------ Data to examine ------

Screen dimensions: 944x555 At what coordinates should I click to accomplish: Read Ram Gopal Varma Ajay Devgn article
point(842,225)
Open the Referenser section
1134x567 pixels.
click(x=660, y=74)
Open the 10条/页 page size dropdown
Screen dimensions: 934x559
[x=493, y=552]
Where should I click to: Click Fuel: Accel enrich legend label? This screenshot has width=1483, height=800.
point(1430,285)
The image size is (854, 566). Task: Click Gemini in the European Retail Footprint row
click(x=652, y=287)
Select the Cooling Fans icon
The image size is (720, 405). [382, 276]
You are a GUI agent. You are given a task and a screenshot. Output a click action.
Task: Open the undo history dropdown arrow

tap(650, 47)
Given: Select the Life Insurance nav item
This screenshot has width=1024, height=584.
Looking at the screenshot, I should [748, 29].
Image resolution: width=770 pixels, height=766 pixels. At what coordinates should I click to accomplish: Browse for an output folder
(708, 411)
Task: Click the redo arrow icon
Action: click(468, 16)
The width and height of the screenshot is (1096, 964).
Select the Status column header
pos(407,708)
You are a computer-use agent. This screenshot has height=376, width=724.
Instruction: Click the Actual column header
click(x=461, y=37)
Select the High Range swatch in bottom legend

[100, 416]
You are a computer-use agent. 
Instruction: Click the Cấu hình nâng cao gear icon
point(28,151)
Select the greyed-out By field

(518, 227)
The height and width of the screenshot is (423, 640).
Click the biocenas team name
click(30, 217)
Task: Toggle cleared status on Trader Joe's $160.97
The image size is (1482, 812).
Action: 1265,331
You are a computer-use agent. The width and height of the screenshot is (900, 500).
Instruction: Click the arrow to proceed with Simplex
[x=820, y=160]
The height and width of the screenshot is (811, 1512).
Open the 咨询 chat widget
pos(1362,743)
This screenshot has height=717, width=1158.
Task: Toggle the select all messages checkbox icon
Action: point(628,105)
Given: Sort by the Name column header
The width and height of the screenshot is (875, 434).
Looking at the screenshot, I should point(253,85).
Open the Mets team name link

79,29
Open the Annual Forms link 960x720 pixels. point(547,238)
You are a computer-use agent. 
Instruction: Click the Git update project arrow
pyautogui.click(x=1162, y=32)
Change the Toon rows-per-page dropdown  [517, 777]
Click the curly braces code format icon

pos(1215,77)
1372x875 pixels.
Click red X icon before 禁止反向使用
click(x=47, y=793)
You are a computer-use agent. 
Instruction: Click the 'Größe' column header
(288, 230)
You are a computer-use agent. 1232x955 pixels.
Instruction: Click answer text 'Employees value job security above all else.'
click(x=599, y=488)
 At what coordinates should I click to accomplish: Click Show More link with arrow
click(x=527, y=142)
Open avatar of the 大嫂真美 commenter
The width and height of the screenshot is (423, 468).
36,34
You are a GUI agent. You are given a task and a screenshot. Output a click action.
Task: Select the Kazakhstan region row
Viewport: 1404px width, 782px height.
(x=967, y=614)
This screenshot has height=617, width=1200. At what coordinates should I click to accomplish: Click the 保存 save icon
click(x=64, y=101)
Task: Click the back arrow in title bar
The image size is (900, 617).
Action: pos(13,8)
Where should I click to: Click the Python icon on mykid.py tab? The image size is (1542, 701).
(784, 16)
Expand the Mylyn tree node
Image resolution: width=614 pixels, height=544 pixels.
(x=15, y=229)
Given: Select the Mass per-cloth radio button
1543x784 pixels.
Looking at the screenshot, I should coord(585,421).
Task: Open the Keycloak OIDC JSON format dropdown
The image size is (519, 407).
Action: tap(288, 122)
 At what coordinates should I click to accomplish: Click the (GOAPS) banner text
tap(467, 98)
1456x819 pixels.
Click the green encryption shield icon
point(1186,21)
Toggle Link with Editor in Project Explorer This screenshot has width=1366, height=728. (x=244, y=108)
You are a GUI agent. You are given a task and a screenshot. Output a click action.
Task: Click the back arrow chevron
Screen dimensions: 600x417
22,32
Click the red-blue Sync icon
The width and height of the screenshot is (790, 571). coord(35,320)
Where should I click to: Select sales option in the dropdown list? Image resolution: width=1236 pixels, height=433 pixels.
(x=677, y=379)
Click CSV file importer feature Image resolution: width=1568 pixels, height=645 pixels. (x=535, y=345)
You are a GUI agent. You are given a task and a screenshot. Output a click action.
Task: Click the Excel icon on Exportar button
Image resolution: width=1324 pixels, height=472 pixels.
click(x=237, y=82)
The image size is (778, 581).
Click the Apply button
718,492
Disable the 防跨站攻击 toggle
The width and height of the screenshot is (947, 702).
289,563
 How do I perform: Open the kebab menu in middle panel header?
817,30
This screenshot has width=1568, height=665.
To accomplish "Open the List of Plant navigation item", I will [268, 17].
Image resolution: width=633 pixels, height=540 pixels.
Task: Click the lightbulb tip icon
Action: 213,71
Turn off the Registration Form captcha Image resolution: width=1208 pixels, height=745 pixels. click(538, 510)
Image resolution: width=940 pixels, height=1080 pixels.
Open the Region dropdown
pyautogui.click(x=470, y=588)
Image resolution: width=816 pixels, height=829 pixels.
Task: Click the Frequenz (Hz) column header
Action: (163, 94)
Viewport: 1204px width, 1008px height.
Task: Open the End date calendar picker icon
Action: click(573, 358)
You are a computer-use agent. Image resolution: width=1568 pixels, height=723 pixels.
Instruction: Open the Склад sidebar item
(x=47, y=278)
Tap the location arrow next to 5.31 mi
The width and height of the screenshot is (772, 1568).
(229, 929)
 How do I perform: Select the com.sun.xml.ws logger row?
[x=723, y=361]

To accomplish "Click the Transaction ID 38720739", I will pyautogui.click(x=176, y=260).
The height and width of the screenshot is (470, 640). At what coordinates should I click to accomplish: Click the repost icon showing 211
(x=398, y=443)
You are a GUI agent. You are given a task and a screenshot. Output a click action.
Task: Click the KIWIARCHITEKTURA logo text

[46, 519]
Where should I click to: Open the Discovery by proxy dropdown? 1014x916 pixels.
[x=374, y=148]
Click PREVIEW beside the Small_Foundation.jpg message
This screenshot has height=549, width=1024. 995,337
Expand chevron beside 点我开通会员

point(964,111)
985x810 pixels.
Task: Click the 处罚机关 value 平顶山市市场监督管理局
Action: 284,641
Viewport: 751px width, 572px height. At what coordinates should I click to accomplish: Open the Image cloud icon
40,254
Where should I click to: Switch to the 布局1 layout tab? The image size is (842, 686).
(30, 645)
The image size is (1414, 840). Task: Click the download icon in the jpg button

------

■ Your objective ■
Exactly as they appear above, return all of the records.

■ Your solution ■
Screen dimensions: 944x555 At what coordinates should I click to accomplish: Read Ram Gopal Varma Ajay Devgn article
point(842,225)
Open the Referenser section
1134x567 pixels.
click(x=660, y=74)
Open the 10条/页 page size dropdown
Screen dimensions: 934x559
[x=493, y=552]
Where should I click to: Click Fuel: Accel enrich legend label? This screenshot has width=1483, height=800.
point(1430,285)
The image size is (854, 566). Task: Click Gemini in the European Retail Footprint row
click(x=652, y=287)
Select the Cooling Fans icon
The image size is (720, 405). [382, 276]
You are a GUI agent. You are given a task and a screenshot. Output a click action.
Task: Open the undo history dropdown arrow

tap(650, 47)
Given: Select the Life Insurance nav item
This screenshot has width=1024, height=584.
Looking at the screenshot, I should [748, 29].
Image resolution: width=770 pixels, height=766 pixels. At what coordinates should I click to accomplish: Browse for an output folder
(708, 411)
Task: Click the redo arrow icon
Action: click(468, 16)
The width and height of the screenshot is (1096, 964).
Select the Status column header
pos(407,708)
You are a computer-use agent. This screenshot has height=376, width=724.
Instruction: Click the Actual column header
click(x=461, y=37)
Select the High Range swatch in bottom legend

[100, 416]
You are a computer-use agent. 
Instruction: Click the Cấu hình nâng cao gear icon
point(28,151)
Select the greyed-out By field

(518, 227)
The height and width of the screenshot is (423, 640).
Click the biocenas team name
click(30, 217)
Task: Toggle cleared status on Trader Joe's $160.97
The image size is (1482, 812).
Action: 1265,331
You are a computer-use agent. The width and height of the screenshot is (900, 500).
Instruction: Click the arrow to proceed with Simplex
[x=820, y=160]
The height and width of the screenshot is (811, 1512).
Open the 咨询 chat widget
pos(1362,743)
This screenshot has height=717, width=1158.
Task: Toggle the select all messages checkbox icon
Action: point(628,105)
Given: Sort by the Name column header
The width and height of the screenshot is (875, 434).
Looking at the screenshot, I should point(253,85).
Open the Mets team name link

79,29
Open the Annual Forms link 960x720 pixels. point(547,238)
You are a computer-use agent. 
Instruction: Click the Git update project arrow
pyautogui.click(x=1162, y=32)
Change the Toon rows-per-page dropdown  [517, 777]
Click the curly braces code format icon

pos(1215,77)
1372x875 pixels.
Click red X icon before 禁止反向使用
click(x=47, y=793)
You are a computer-use agent. 
Instruction: Click the 'Größe' column header
(288, 230)
You are a computer-use agent. 1232x955 pixels.
Instruction: Click answer text 'Employees value job security above all else.'
click(x=599, y=488)
 At what coordinates should I click to accomplish: Click Show More link with arrow
click(x=527, y=142)
Open avatar of the 大嫂真美 commenter
The width and height of the screenshot is (423, 468).
36,34
You are a GUI agent. You are given a task and a screenshot. Output a click action.
Task: Select the Kazakhstan region row
Viewport: 1404px width, 782px height.
(x=967, y=614)
This screenshot has height=617, width=1200. At what coordinates should I click to accomplish: Click the 保存 save icon
click(x=64, y=101)
Task: Click the back arrow in title bar
The image size is (900, 617).
Action: pos(13,8)
Where should I click to: Click the Python icon on mykid.py tab? The image size is (1542, 701).
(784, 16)
Expand the Mylyn tree node
Image resolution: width=614 pixels, height=544 pixels.
(x=15, y=229)
Given: Select the Mass per-cloth radio button
1543x784 pixels.
Looking at the screenshot, I should coord(585,421).
Task: Open the Keycloak OIDC JSON format dropdown
The image size is (519, 407).
Action: tap(288, 122)
 At what coordinates should I click to accomplish: Click the (GOAPS) banner text
tap(467, 98)
1456x819 pixels.
Click the green encryption shield icon
point(1186,21)
Toggle Link with Editor in Project Explorer This screenshot has width=1366, height=728. (x=244, y=108)
You are a GUI agent. You are given a task and a screenshot. Output a click action.
Task: Click the back arrow chevron
Screen dimensions: 600x417
22,32
Click the red-blue Sync icon
The width and height of the screenshot is (790, 571). coord(35,320)
Where should I click to: Select sales option in the dropdown list? Image resolution: width=1236 pixels, height=433 pixels.
(x=677, y=379)
Click CSV file importer feature Image resolution: width=1568 pixels, height=645 pixels. (x=535, y=345)
You are a GUI agent. You are given a task and a screenshot. Output a click action.
Task: Click the Excel icon on Exportar button
Image resolution: width=1324 pixels, height=472 pixels.
click(x=237, y=82)
The image size is (778, 581).
Click the Apply button
718,492
Disable the 防跨站攻击 toggle
The width and height of the screenshot is (947, 702).
289,563
 How do I perform: Open the kebab menu in middle panel header?
817,30
This screenshot has width=1568, height=665.
To accomplish "Open the List of Plant navigation item", I will [268, 17].
Image resolution: width=633 pixels, height=540 pixels.
Task: Click the lightbulb tip icon
Action: 213,71
Turn off the Registration Form captcha Image resolution: width=1208 pixels, height=745 pixels. click(538, 510)
Image resolution: width=940 pixels, height=1080 pixels.
Open the Region dropdown
pyautogui.click(x=470, y=588)
Image resolution: width=816 pixels, height=829 pixels.
Task: Click the Frequenz (Hz) column header
Action: (163, 94)
Viewport: 1204px width, 1008px height.
Task: Open the End date calendar picker icon
Action: click(573, 358)
You are a computer-use agent. Image resolution: width=1568 pixels, height=723 pixels.
Instruction: Open the Склад sidebar item
(x=47, y=278)
Tap the location arrow next to 5.31 mi
The width and height of the screenshot is (772, 1568).
(229, 929)
 How do I perform: Select the com.sun.xml.ws logger row?
[x=723, y=361]

To accomplish "Click the Transaction ID 38720739", I will pyautogui.click(x=176, y=260).
The height and width of the screenshot is (470, 640). At what coordinates should I click to accomplish: Click the repost icon showing 211
(x=398, y=443)
You are a GUI agent. You are given a task and a screenshot. Output a click action.
Task: Click the KIWIARCHITEKTURA logo text

[46, 519]
Where should I click to: Open the Discovery by proxy dropdown? 1014x916 pixels.
[x=374, y=148]
Click PREVIEW beside the Small_Foundation.jpg message
This screenshot has height=549, width=1024. 995,337
Expand chevron beside 点我开通会员

point(964,111)
985x810 pixels.
Task: Click the 处罚机关 value 平顶山市市场监督管理局
Action: 284,641
Viewport: 751px width, 572px height. At what coordinates should I click to accomplish: Open the Image cloud icon
40,254
Where should I click to: Switch to the 布局1 layout tab? The image size is (842, 686).
(30, 645)
The image size is (1414, 840). Task: Click the download icon in the jpg button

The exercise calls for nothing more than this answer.